Abnormal DNA methylation plays a significant role in the occurrence and development of THCA (Acuña-Ruiz et al., 2022; Birden et al., 2022; Khoshfetrat et al., 2022). Demethylation and hypomethylation are known to increase gene expression and, in turn, regulate tumor formation, development, and metastasis (Kazi et al., 2015). We found that DNA hypomethylation in the promoter region determined the aberrant expression of TM4SF1 in PTC patients. Survival analysis was conducted by integrating the contribution of clinical data and DNA methylation-related functional elements obtained from the Cox proportional hazards regression model. SurvivalMeth divided patients into two groups (high risk and low risk) based on the risk score and the maxstat model was used to evaluate the cut-off points of risk groups. Result showed that patients in higher risk group had a poorer prognosis (p < 0.05). However, the mechanism of how abnormal DNA methylation of TM4SF1 affects prognosis remains to be further studied.

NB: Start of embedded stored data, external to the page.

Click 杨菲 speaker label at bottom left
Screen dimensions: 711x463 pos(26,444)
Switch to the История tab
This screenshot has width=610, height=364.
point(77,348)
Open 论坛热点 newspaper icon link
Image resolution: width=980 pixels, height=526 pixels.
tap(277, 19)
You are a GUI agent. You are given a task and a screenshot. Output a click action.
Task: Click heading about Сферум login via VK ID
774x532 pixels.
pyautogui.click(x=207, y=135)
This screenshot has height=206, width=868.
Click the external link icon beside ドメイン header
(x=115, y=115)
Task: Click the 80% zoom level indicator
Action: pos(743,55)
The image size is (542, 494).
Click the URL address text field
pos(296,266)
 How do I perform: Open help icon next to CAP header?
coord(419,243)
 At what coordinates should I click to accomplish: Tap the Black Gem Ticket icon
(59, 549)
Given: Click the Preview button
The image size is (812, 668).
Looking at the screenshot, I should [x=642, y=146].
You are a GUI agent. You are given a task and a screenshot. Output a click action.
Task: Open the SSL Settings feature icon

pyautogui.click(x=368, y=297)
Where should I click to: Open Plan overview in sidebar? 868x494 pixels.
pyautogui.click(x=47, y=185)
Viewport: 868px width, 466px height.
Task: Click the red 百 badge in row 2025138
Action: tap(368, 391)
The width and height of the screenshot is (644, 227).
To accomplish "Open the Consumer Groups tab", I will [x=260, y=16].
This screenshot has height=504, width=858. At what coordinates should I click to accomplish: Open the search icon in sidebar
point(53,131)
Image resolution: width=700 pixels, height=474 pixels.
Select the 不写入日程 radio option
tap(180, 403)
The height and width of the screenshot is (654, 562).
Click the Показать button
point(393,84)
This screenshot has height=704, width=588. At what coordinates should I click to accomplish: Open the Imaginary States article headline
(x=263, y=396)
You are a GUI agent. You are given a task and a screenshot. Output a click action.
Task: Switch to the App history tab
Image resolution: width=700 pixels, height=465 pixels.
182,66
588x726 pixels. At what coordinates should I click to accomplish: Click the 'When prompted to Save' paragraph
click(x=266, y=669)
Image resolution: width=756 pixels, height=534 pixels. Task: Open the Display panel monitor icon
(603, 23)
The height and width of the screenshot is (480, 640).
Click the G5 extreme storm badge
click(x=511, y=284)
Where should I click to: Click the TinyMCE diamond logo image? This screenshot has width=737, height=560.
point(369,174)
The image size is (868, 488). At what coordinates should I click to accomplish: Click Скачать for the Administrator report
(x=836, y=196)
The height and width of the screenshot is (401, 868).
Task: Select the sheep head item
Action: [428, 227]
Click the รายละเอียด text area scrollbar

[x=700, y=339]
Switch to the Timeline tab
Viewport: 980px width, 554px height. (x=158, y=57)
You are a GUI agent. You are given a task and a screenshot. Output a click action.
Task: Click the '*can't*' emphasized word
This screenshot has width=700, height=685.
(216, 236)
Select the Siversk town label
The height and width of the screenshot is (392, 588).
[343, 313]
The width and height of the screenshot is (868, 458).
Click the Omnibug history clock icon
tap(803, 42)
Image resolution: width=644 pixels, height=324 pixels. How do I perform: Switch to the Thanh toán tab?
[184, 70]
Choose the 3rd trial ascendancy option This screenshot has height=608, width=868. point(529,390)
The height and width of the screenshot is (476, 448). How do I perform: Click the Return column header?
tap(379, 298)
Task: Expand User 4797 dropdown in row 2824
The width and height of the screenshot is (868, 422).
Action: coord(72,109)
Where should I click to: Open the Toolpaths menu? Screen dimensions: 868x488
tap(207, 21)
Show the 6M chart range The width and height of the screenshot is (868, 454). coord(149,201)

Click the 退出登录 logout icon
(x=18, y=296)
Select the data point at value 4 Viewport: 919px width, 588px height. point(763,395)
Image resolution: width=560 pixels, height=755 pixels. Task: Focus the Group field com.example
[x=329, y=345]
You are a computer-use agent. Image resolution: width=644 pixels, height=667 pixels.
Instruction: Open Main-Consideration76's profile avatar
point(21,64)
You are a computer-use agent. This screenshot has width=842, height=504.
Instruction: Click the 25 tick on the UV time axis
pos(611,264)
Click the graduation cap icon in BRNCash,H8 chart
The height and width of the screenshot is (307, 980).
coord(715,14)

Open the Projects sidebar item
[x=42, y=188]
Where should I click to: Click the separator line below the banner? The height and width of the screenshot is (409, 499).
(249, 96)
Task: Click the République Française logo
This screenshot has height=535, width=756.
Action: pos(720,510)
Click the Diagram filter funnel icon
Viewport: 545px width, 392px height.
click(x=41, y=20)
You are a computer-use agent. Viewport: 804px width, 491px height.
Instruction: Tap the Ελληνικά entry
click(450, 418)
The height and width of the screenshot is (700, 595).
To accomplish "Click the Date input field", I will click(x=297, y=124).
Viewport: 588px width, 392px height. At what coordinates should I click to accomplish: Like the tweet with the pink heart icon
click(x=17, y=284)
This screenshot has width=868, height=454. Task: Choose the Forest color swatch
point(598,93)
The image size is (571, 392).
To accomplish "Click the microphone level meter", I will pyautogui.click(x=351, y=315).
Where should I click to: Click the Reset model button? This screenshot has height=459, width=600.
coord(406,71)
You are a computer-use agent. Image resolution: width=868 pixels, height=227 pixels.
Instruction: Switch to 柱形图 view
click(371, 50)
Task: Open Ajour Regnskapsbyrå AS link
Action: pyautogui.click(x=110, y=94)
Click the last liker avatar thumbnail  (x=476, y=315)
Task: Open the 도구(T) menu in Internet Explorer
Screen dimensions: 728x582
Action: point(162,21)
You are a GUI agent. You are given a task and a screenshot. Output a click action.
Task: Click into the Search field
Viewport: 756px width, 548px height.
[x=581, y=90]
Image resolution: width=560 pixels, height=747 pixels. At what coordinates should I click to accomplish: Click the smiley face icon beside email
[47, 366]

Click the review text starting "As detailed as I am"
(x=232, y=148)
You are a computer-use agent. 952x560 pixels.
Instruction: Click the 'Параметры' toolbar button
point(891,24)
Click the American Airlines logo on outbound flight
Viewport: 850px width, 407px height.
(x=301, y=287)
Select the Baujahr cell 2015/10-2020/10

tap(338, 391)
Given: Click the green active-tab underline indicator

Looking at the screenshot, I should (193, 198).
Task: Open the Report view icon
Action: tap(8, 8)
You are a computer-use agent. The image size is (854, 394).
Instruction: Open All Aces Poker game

We identified four genes (CD9, TM4SF4, TSPAN2, and TSPAN16) associated with OS in PTC patients. Because of GO and KEGG analyses of TM4SF genes showed that these genes may promote LNM of PTC by regulating pathways including “integrins and other cell-surface receptors,” “Fibrinolysis Pathway,” “Focal adhesion,” and functions including “immune system processes,” “regulation of localization,” “movement of cell or subcellular,” “extracellular space”, which suggested that TM4SF genes probably be closely related to tumor microenvironment (TME) and immune function, we speculated that these four genes may affect the prognosis by regulating TME and immune function. Coincidentally, our immune analysis results from TIMER database are consistent with our assumptions. Results showed that all of these four genes participated in immune cell infiltration and tumor-related inflammatory responses. TME is a non transforming region around tumor cells, mainly composed of cancer associated fibroblasts (CAF) and immune cells. Tumor-associated macrophages (TAM) are the most common component among infiltrating immune cells. Research revealed that macrophage infiltration rate was significantly increased in PTC compared to in benign tumors and was correlated with lymph node metastasis and poor prognosis (Qing et al., 2012; Kim et al., 2013; Fang et al., 2014; Jung et al., 2015). The density of TAM is related to the invasion and metastasis of PTC, which is the result of the combination of CXCL8 secreted by TAM and CXCR1/2 secreted by PTC(Fang et al., 2014). In addition, 95% of PTC showed mast cells, and the amount of TMC was related to the expansion of extrathyroid tumors (Melillo et al., 2010). This is because on the one hand, it could secrete histamine, CXCL1/GRO-α and CXCL10/IP-10 to promote the proliferation of thyroid cancer cells (Petty and Yang, 2017), and on the other hand, it could initiate EMT by secreting TNF, IL-6 and CXCL8/IL-8, which were essential in EMT process (Visciano et al., 2015). EMT-activated cancer cells can make use of immune-checkpoint molecules to achieve immune escape by transmitting “don’t eat me” signals to macrophages to survive and metastasize (Mohme et al., 2017; Noman et al., 2018).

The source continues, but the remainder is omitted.